» **How to complete this task**
Look through the records below and give the number of lines holding the string "Click", nothing more.

» **Listed records**

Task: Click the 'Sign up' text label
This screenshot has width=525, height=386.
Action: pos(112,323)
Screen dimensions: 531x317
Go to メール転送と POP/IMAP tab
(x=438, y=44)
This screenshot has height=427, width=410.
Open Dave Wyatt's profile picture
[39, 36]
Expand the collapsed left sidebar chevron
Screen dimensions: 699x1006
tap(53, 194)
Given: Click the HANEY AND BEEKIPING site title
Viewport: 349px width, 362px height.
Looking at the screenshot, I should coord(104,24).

» **Task response**
2